When it comes to the actual end of life, we know that in Europe approximately 84% of fluoropolymers end up in waste to energy incinerators today, while 13% are landfilled and 3% recycled². 

Recycling and Reuse 

FPG is committed to sustainable practices throughout the lifecycle of fluoropolymers. We recognise the importance of fluoropolymer recycling and have initiated research to build on existing reports that recycling of fluoropolymers is possible and should be increased3. For some fluoropolymers and applications, commercial recycling is already a reality. However, for some products and their waste-streams recycling may not be a viable end-of-life solution in practice. This is the case for example for, sealants that are used in chemicals manufacturing and thus may be exposed to substances of concern. We believe that enhancing both reuse and recycling capabilities will contribute significantly to minimising the environmental footprint of these materials.

Incineration 

Incineration is an effective means of disposal under permit conditions. This has been demonstrated by recent studies⁴ and real-world data which confirm that PFAS substances of potential concern will not be released⁵ FPG recognises the importance of ensuring that incineration is carried out in compliance with stringent environmental regulations to minimise emissions and protect air quality. Additionally, incineration is preferred over recycling as a disposal method for applications such as medical implants, sealings or industrial filters, that are in contact with substances that could pose a hazard to humans or the environment and that could stay in the recycling loop. 

Landfill 

While landfilling is considered a last resort in Europe, in some cases it may be necessary for managing some fluoropolymer waste. A body of data⁶ and published literature⁷ demonstrates that waste from fluoropolymers like PTFE waste is safe to landfill. Fluoropolymers like PTFE and PVDF are insoluble in water, do not partition, are neither adsorbed/desorbed into soil or sludge and do not partition to air. Data also supports the stability of fluoropolymers like PTFE and lack of biodegradation to other PFAS, such as perfluoroalkyl acids8. In 2023, FPG commissioned a study on the biodegradation of fluoropolymers to better understand their potential environmental fate and end-of-life management options. 

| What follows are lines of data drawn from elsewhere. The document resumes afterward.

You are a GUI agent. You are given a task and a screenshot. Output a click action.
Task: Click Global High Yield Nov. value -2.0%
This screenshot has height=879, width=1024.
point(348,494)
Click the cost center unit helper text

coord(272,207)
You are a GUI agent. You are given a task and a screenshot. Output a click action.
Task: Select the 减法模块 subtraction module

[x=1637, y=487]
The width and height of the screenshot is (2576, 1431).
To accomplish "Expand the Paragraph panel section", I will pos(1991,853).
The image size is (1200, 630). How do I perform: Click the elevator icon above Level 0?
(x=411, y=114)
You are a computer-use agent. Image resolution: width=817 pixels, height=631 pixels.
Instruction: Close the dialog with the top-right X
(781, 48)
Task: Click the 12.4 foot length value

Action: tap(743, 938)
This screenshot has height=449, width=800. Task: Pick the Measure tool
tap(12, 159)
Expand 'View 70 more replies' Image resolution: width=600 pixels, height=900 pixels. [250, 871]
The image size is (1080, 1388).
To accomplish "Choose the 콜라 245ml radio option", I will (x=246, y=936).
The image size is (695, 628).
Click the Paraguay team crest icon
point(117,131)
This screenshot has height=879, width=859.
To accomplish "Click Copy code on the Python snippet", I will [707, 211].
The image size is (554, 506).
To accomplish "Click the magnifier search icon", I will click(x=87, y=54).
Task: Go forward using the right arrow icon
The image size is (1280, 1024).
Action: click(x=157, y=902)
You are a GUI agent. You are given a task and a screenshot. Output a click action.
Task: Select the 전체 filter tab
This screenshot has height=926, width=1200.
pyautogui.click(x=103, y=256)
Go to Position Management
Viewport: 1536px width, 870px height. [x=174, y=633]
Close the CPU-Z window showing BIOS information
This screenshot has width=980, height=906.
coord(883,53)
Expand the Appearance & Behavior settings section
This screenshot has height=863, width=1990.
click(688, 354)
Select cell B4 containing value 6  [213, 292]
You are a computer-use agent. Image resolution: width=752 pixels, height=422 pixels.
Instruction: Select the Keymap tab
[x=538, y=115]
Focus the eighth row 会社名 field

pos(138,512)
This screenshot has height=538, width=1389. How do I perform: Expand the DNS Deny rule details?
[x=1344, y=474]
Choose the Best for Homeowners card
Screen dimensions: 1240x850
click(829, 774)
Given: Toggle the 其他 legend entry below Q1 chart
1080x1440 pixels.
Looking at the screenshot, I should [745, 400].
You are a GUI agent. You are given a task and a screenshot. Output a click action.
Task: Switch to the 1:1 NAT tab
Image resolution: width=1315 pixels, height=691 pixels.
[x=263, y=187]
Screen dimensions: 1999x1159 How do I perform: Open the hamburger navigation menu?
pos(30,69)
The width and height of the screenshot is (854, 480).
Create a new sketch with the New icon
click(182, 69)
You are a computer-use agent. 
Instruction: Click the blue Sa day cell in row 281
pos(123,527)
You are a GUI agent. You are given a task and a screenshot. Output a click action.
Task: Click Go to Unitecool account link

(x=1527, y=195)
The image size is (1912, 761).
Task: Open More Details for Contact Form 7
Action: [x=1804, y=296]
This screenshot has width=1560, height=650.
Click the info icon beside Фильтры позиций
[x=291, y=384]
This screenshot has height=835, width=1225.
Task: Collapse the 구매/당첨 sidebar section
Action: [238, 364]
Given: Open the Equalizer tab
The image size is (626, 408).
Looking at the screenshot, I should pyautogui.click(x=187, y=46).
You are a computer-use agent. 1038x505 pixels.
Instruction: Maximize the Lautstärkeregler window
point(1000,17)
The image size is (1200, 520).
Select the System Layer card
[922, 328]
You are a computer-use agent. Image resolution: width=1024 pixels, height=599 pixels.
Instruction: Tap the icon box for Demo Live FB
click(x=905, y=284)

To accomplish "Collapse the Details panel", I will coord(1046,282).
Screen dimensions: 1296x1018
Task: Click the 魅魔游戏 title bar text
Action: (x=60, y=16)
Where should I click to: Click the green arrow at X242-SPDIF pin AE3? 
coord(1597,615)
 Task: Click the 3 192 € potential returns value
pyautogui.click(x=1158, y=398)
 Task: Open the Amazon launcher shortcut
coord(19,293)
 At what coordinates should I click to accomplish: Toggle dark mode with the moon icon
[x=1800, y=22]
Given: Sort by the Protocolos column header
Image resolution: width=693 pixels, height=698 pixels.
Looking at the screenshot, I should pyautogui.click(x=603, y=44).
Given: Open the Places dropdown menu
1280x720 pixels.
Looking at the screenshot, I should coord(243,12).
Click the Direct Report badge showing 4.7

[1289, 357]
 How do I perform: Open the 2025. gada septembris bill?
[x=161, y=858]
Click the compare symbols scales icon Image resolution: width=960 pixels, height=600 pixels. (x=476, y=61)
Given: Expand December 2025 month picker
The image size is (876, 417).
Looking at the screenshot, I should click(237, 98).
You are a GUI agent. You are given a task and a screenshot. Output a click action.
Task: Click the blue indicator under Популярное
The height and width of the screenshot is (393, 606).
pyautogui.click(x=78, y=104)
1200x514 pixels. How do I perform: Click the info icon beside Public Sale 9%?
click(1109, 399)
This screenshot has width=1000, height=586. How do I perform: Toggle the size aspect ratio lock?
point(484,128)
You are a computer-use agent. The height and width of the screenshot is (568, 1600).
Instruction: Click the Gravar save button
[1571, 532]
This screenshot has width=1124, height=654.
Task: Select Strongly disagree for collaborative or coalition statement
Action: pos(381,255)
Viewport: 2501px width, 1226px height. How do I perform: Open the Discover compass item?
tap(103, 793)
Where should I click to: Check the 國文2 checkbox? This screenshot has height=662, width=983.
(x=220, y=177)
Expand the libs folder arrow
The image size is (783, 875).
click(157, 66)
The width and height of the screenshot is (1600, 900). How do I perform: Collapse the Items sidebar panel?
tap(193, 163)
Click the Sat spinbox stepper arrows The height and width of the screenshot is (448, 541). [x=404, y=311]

In conclusion, fluoropolymers can be safely and sustainably managed at end of life. The Fluoropolymers Product Group is dedicated to fostering comprehensive understanding of what happens at this phase of their lifecycle and to work on facilitating additional progress on further reducing the environment footprint of fluoropolymers. We are actively initiating research to further inform our strategies and actions and the contribution of fluoropolymers to the circular economy.